(DATA FOR THIS EXERCISE begins)

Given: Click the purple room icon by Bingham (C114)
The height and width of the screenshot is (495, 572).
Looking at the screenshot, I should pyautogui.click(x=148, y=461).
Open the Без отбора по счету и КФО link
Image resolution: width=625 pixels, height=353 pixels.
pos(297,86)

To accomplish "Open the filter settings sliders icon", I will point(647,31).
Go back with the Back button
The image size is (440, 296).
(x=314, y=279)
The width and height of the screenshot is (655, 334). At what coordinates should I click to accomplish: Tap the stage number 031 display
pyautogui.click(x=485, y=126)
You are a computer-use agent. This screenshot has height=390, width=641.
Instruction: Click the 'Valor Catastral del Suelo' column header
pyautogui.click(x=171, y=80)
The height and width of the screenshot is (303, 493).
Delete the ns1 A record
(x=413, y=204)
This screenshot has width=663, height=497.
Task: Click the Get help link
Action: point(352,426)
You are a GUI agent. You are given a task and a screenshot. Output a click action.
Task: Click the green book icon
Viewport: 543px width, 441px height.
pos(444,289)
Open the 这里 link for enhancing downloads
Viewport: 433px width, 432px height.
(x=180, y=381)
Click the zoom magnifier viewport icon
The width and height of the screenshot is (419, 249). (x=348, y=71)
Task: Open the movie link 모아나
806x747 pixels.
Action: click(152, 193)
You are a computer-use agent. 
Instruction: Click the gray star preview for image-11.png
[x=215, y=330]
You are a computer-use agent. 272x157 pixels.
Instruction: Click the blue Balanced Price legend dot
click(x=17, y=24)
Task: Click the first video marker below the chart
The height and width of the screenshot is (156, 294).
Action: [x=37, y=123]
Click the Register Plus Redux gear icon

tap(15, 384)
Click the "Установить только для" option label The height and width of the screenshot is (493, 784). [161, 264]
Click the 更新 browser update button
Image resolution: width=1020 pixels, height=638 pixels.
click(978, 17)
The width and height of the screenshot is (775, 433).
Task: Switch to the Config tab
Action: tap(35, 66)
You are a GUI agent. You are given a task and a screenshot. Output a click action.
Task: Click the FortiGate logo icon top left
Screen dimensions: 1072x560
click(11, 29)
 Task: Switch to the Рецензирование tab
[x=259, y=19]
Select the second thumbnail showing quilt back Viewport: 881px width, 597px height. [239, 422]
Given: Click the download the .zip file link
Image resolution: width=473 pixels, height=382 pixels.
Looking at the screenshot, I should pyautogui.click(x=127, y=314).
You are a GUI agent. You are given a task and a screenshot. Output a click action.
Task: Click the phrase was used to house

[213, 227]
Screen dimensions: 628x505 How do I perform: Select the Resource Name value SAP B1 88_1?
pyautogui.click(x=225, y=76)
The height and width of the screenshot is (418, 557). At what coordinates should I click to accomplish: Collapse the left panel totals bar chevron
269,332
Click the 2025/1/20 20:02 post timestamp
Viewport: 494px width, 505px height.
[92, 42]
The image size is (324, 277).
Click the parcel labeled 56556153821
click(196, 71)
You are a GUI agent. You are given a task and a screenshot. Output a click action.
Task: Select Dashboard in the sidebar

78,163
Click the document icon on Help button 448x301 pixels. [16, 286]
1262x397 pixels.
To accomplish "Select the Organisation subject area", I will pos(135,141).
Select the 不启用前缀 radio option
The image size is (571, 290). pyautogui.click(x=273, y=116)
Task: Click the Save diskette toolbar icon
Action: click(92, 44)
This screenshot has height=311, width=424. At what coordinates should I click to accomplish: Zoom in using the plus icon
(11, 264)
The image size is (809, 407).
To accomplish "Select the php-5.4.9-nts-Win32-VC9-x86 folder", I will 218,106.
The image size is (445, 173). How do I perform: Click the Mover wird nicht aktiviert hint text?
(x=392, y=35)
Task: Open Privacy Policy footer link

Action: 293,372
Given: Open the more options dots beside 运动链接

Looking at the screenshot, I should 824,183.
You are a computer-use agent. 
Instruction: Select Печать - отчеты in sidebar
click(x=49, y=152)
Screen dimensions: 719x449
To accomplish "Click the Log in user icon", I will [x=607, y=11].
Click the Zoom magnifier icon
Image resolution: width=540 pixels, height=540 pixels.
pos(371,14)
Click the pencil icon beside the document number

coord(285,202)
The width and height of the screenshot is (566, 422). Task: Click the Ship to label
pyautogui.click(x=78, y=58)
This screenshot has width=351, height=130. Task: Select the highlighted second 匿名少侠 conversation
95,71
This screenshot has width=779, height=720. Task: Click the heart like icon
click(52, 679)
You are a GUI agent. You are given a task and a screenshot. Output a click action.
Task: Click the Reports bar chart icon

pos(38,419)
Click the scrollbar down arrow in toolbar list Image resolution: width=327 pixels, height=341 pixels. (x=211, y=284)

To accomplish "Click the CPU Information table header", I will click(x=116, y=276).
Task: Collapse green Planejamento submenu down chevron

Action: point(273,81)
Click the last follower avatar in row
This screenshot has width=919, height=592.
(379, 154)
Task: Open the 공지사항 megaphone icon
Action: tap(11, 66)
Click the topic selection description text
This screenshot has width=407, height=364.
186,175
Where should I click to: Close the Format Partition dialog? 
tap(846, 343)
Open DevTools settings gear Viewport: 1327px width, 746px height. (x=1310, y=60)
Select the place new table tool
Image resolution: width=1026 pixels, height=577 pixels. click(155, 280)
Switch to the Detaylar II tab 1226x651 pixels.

(DATA FOR THIS EXERCISE ends)

* TASK DIRECTIONS: Each record above has to be set down again, word for word.

* ANSWER TO THE EXERCISE:
Given: Click the purple room icon by Bingham (C114)
The height and width of the screenshot is (495, 572).
Looking at the screenshot, I should pyautogui.click(x=148, y=461).
Open the Без отбора по счету и КФО link
Image resolution: width=625 pixels, height=353 pixels.
pos(297,86)

To accomplish "Open the filter settings sliders icon", I will point(647,31).
Go back with the Back button
The image size is (440, 296).
(x=314, y=279)
The width and height of the screenshot is (655, 334). At what coordinates should I click to accomplish: Tap the stage number 031 display
pyautogui.click(x=485, y=126)
You are a computer-use agent. This screenshot has height=390, width=641.
Instruction: Click the 'Valor Catastral del Suelo' column header
pyautogui.click(x=171, y=80)
The height and width of the screenshot is (303, 493).
Delete the ns1 A record
(x=413, y=204)
This screenshot has width=663, height=497.
Task: Click the Get help link
Action: point(352,426)
You are a GUI agent. You are given a task and a screenshot. Output a click action.
Task: Click the green book icon
Viewport: 543px width, 441px height.
pos(444,289)
Open the 这里 link for enhancing downloads
Viewport: 433px width, 432px height.
(x=180, y=381)
Click the zoom magnifier viewport icon
The width and height of the screenshot is (419, 249). (x=348, y=71)
Task: Open the movie link 모아나
806x747 pixels.
Action: click(152, 193)
You are a computer-use agent. 
Instruction: Click the gray star preview for image-11.png
[x=215, y=330]
You are a computer-use agent. 272x157 pixels.
Instruction: Click the blue Balanced Price legend dot
click(x=17, y=24)
Task: Click the first video marker below the chart
The height and width of the screenshot is (156, 294).
Action: [x=37, y=123]
Click the Register Plus Redux gear icon

tap(15, 384)
Click the "Установить только для" option label The height and width of the screenshot is (493, 784). [161, 264]
Click the 更新 browser update button
Image resolution: width=1020 pixels, height=638 pixels.
click(978, 17)
The width and height of the screenshot is (775, 433).
Task: Switch to the Config tab
Action: tap(35, 66)
You are a GUI agent. You are given a task and a screenshot. Output a click action.
Task: Click the FortiGate logo icon top left
Screen dimensions: 1072x560
click(11, 29)
 Task: Switch to the Рецензирование tab
[x=259, y=19]
Select the second thumbnail showing quilt back Viewport: 881px width, 597px height. [239, 422]
Given: Click the download the .zip file link
Image resolution: width=473 pixels, height=382 pixels.
Looking at the screenshot, I should pyautogui.click(x=127, y=314).
You are a GUI agent. You are given a task and a screenshot. Output a click action.
Task: Click the phrase was used to house

[213, 227]
Screen dimensions: 628x505 How do I perform: Select the Resource Name value SAP B1 88_1?
pyautogui.click(x=225, y=76)
The height and width of the screenshot is (418, 557). At what coordinates should I click to accomplish: Collapse the left panel totals bar chevron
269,332
Click the 2025/1/20 20:02 post timestamp
Viewport: 494px width, 505px height.
[92, 42]
The image size is (324, 277).
Click the parcel labeled 56556153821
click(196, 71)
You are a GUI agent. You are given a task and a screenshot. Output a click action.
Task: Select Dashboard in the sidebar

78,163
Click the document icon on Help button 448x301 pixels. [16, 286]
1262x397 pixels.
To accomplish "Select the Organisation subject area", I will pos(135,141).
Select the 不启用前缀 radio option
The image size is (571, 290). pyautogui.click(x=273, y=116)
Task: Click the Save diskette toolbar icon
Action: click(92, 44)
This screenshot has height=311, width=424. At what coordinates should I click to accomplish: Zoom in using the plus icon
(11, 264)
The image size is (809, 407).
To accomplish "Select the php-5.4.9-nts-Win32-VC9-x86 folder", I will 218,106.
The image size is (445, 173). How do I perform: Click the Mover wird nicht aktiviert hint text?
(x=392, y=35)
Task: Open Privacy Policy footer link

Action: 293,372
Given: Open the more options dots beside 运动链接

Looking at the screenshot, I should 824,183.
You are a computer-use agent. 
Instruction: Select Печать - отчеты in sidebar
click(x=49, y=152)
Screen dimensions: 719x449
To accomplish "Click the Log in user icon", I will [x=607, y=11].
Click the Zoom magnifier icon
Image resolution: width=540 pixels, height=540 pixels.
pos(371,14)
Click the pencil icon beside the document number

coord(285,202)
The width and height of the screenshot is (566, 422). Task: Click the Ship to label
pyautogui.click(x=78, y=58)
This screenshot has width=351, height=130. Task: Select the highlighted second 匿名少侠 conversation
95,71
This screenshot has width=779, height=720. Task: Click the heart like icon
click(52, 679)
You are a GUI agent. You are given a task and a screenshot. Output a click action.
Task: Click the Reports bar chart icon

pos(38,419)
Click the scrollbar down arrow in toolbar list Image resolution: width=327 pixels, height=341 pixels. (x=211, y=284)

To accomplish "Click the CPU Information table header", I will click(x=116, y=276).
Task: Collapse green Planejamento submenu down chevron

Action: point(273,81)
Click the last follower avatar in row
This screenshot has width=919, height=592.
(379, 154)
Task: Open the 공지사항 megaphone icon
Action: tap(11, 66)
Click the topic selection description text
This screenshot has width=407, height=364.
186,175
Where should I click to: Close the Format Partition dialog? 
tap(846, 343)
Open DevTools settings gear Viewport: 1327px width, 746px height. (x=1310, y=60)
Select the place new table tool
Image resolution: width=1026 pixels, height=577 pixels. click(155, 280)
Switch to the Detaylar II tab 1226x651 pixels.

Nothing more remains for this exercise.